その後。祐二と美奈子の2人は、病室をこっそりと出ていった。

そして、今までのコトを知るためにニュース番組を見ていた。

それから5分後。2人で病院の中を歩き回った。

しかし、どこに誰がいるのか分からない。

ましてや残りの彼らの現実での名前も知らない。

「困った。お手上げだ(x_x;」

と祐二は近くに置いてあった椅子に座った。

「だねぇ。あ、そだ。これからは『アスの名前』で呼び合おう。」

と美奈子が言い出した。

「あ。そっか、あっちで会ってる時の名前なら、仲間であれば分かる!」

「ご名答w(^^」と笑うリーノアに

「くすくすっw」と笑う声がした


祐二と美奈子が笑い声の主を振り返る。

そこに居たのは、2人よりも幼い女の子。

「おにいちゃんとおねえちゃんも『アス』やってるのぉ(^^」

と笑顔で質問されて、頷く2人。

「わたしもねぇ、やってるよ。
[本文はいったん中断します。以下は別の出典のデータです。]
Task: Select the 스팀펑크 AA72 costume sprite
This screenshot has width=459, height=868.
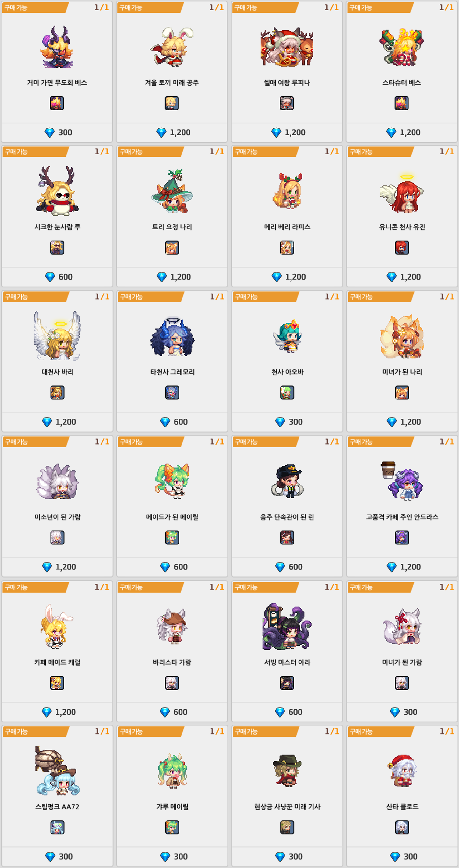Action: pos(57,771)
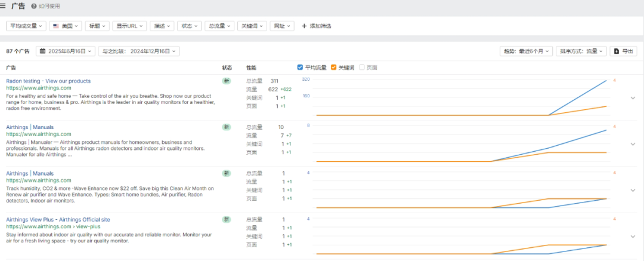Image resolution: width=644 pixels, height=261 pixels.
Task: Open 趋势: 最近6个月 dropdown
Action: (526, 51)
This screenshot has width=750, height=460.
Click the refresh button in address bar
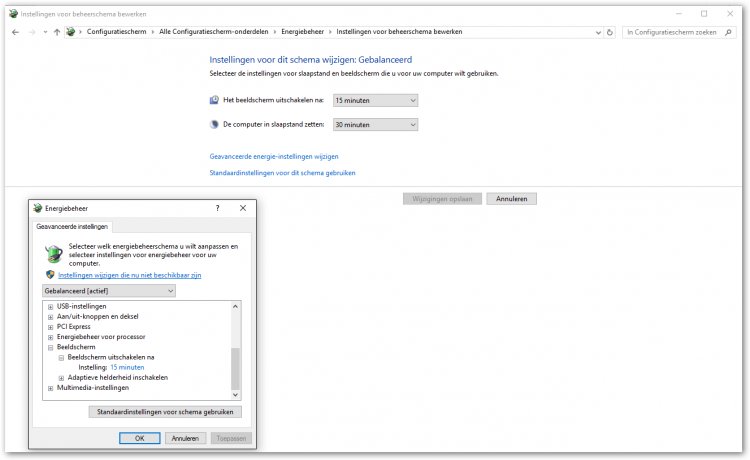point(610,32)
『カイム』って名前で(^^」

と言われた途端に2人は、驚いた。

「あっちでは、『ぼく』だったけれど、こっちでは『わ・た・し』(^^」

と笑顔で言う『カイム』のリアル。


後で分かったのだが、この女の子の名前は『吉沢結城(よしざわ ゆうき)』

祐二と同じ小学校の3年生で『漢字検定2級』の取得者だった。


その後もアシッド・クリス・エララ・マイスター・ルーク・レイン・コウリア

それぞれのリアルと遭遇した。

「しっかし、3回目に会ったのが病院だとはなぁ。(−−;」

と一息つくのは、アシッドのリアルの『神谷礼二(かみや れいじ)』。

「世の中なんて、広いようで狭いよ。」
「うんうん。」

前者の意見は、クリスこと『桐谷美香(きりや みか)』。

頷いたのは、レインこと『秋山 香(あきやま かおり)』。

「でも、意外な感じですわ。こうしてアス仲間と会うなんて(^^」

とにこやかに笑うは、エララこと『狭山未央(さやま みお)』。

「でも、オレら『意識不明者』だとさ。」

と落胆するのは、ルークこと『相田(あいだ)ルカ』。

「ま、これで全員の意識が戻ったし『めでたい』ね。」

と笑うは、マイスターこと『小暮亮(こぐれ りょう)』。

「でも、みんなで一緒にって楽しかったですね(^^」

と言うのはコウリアこと『佐伯(さえき)あかり』。

コウリアの一言でみんなは、アスでの出来事を思い出していた。

「またいつかさ。みんなのLvがほぼ同じ位とかになったら、

その時は集団PTでも作って狩りに行こう。

きっと楽しくなるぞぉ!!(^^」

と言うアッシュにみんなが頷いていた。


まだ終わりじゃない…今はまだ、その時ではないけれど

でも、今はみんなに会えたことが一番嬉しいんだ。

ビックリもしたし、驚いたりもした。

けど、それで仲間同士の関係が壊れたわけじゃない。

今はこの『現実世界で出会った狩り仲間達との会話』を楽しもう。

そう…全てはここから再び始まるんだ。

今居る仲間達を捨てるのではなく、今の仲間達と一緒に強くなっていくんだ。

アスでもそして、この世界でも。